▶ _Passage_:
-- Opening Marker --
María Jesús Pinazo Appointed Director of the Chagas Initiative

Pinazo succeeds Joaquim Gascon, who led the Initiative for 10 years


ISGlobal’s Chagas Initiative has a new leader. María Jesús Pinazo follows in the footsteps of Joaquim Gascon, who held the director’s post for 10 years. Pinazo has a PhD in Internal Medicine and is an Associate Professor at the University of Barcelona (UB) and an Associate Research Professor at ISGlobal. She is a Senior Specialist in Internal Medicine at the International Health Service of Hospital Clínic, where she also oversees teaching. Since 2010, she has also coordinated the Platform for the Comprehensive Care of Patients with Chagas Disease in Bolivia.

The Chagas Initiative is currently developing programmes in both endemic and non-endemic areas—such as Barcelona, Bolivia and, more recently, Paraguay—jointly and in collaboration with national health authorities and public-private partners. Since 2002, the ISGlobal team has been working on this neglected disease—which affects between 6 and 7 million people, mainly in the endemic countries of Latin America but also in many non-endemic countries—as a global public health problem.

Under her leadership, Pinazo said, the Chagas Initiative “will continue to contribute to the fight against this disease and enrich its model of learning, research, training, translation and direct care, in collaboration with our counterparts. Chagas is a disease that knows no borders. Our vision is to adapt the care model from this global perspective, without losing sight of the fact that the ultimate goal of all our work is to benefit people.”

Thanks to the work model developed in Barcelona, as well as that of the Bolivian Platform, access to comprehensive care has increased, with more than 190,000 people receiving care since 2009. This progress has been made possible by collaboration with the CEADES Foundation, the universities at Tarija and Cochabamba, and Bolivia’s National Chagas Programme, as well as the support of the Spanish Agency for International Development Cooperation (AECID) and other partners and counterparts that form part of the Global Chagas Disease Coalition.

Pinazo has been the principal investigator on several projects funded by European Union cooperation agencies, AECID and the ”la Caixa” Foundation. In the last five years, she has contributed to around 50 scientific publications, which have focused on biomarkers of therapeutic response (PLoS, 2016) and the cost-effectiveness of screening in migrant populations (Lancet, 2017), in addition to other work related to the clinical management of Chagas disease and patient-centric models of research response to needs. In 2020, she coordinated the publication of the monograph Chagas Disease: A Neglected Tropical Disease (Springer, 2020), one of the most comprehensive and up-to-date resources on various aspects of the disease.

Since 2019, Pinazo has coordinated the NHEPACHA research network and promoted projects that encourage community participation in innovation, research and equity in science, such as the “science shops” model of the InSPIRES project. In 2010, she coordinated the protocol for screening and diagnosis of Chagas disease in pregnant Latin American women and their babies for the Catalan Department of Health.
-- Closing Marker --
▶ _Provided data_:
-- Opening Marker --
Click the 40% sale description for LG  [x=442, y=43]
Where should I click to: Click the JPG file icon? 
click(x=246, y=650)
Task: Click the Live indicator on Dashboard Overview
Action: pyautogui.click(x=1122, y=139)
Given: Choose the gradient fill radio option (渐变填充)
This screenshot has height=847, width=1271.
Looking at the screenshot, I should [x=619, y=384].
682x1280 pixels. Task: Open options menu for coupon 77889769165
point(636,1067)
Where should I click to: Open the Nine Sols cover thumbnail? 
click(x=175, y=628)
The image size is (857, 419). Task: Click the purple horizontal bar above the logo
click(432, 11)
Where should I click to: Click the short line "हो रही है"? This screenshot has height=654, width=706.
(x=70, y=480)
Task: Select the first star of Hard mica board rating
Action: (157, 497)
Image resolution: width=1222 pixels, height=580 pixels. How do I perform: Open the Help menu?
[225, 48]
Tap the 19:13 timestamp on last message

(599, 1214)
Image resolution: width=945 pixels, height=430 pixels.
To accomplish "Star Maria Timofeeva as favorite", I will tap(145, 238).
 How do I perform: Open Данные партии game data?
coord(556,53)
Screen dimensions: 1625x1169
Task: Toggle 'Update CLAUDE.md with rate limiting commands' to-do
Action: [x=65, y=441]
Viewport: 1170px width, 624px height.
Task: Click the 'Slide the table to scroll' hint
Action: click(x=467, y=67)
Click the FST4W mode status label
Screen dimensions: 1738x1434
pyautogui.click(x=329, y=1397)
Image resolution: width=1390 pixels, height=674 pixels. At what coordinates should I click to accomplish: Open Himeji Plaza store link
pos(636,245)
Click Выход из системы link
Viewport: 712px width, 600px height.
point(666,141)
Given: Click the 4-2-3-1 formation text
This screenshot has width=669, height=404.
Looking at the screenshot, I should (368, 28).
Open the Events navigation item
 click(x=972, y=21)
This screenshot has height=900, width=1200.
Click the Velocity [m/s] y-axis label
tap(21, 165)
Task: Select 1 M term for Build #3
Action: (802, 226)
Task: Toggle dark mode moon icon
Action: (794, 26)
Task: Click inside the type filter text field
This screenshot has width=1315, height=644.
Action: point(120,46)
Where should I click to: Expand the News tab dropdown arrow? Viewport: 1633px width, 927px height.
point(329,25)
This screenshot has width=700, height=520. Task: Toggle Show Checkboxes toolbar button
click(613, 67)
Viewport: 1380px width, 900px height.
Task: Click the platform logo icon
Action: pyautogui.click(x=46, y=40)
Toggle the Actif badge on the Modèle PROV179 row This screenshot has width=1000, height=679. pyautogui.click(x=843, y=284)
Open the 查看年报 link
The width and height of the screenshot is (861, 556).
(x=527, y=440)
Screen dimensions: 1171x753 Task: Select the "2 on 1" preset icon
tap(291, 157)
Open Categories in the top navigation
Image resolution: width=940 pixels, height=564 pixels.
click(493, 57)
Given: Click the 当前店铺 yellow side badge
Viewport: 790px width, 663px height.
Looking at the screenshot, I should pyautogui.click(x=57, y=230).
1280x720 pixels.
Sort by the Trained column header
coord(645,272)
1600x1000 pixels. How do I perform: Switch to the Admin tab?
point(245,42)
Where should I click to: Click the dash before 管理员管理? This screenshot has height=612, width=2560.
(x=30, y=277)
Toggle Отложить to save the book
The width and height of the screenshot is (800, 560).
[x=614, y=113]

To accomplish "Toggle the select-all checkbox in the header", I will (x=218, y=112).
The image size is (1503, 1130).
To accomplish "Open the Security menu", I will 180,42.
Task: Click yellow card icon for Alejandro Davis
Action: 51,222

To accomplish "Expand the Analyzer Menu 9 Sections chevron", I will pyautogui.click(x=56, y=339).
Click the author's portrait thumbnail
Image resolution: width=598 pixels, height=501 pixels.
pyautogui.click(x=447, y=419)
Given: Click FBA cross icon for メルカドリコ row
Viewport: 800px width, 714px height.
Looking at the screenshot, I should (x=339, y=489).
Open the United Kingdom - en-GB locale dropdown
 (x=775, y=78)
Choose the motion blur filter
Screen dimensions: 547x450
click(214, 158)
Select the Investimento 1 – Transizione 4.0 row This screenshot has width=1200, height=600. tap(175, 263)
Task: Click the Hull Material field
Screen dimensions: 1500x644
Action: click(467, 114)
-- Closing Marker --
▶ _Exercise description_:
Answer these from the announcement about the Chagas Initiative:
(a) For how many years did Joaquim Gascon lead the Initiative?
(b) Since what year has the ISGlobal team worked on Chagas disease?
(c) Which research network has Pinazo coordinated since 2019?

▶ _Answer to this problem_:
(a) 10 years
(b) 2002
(c) The NHEPACHA research network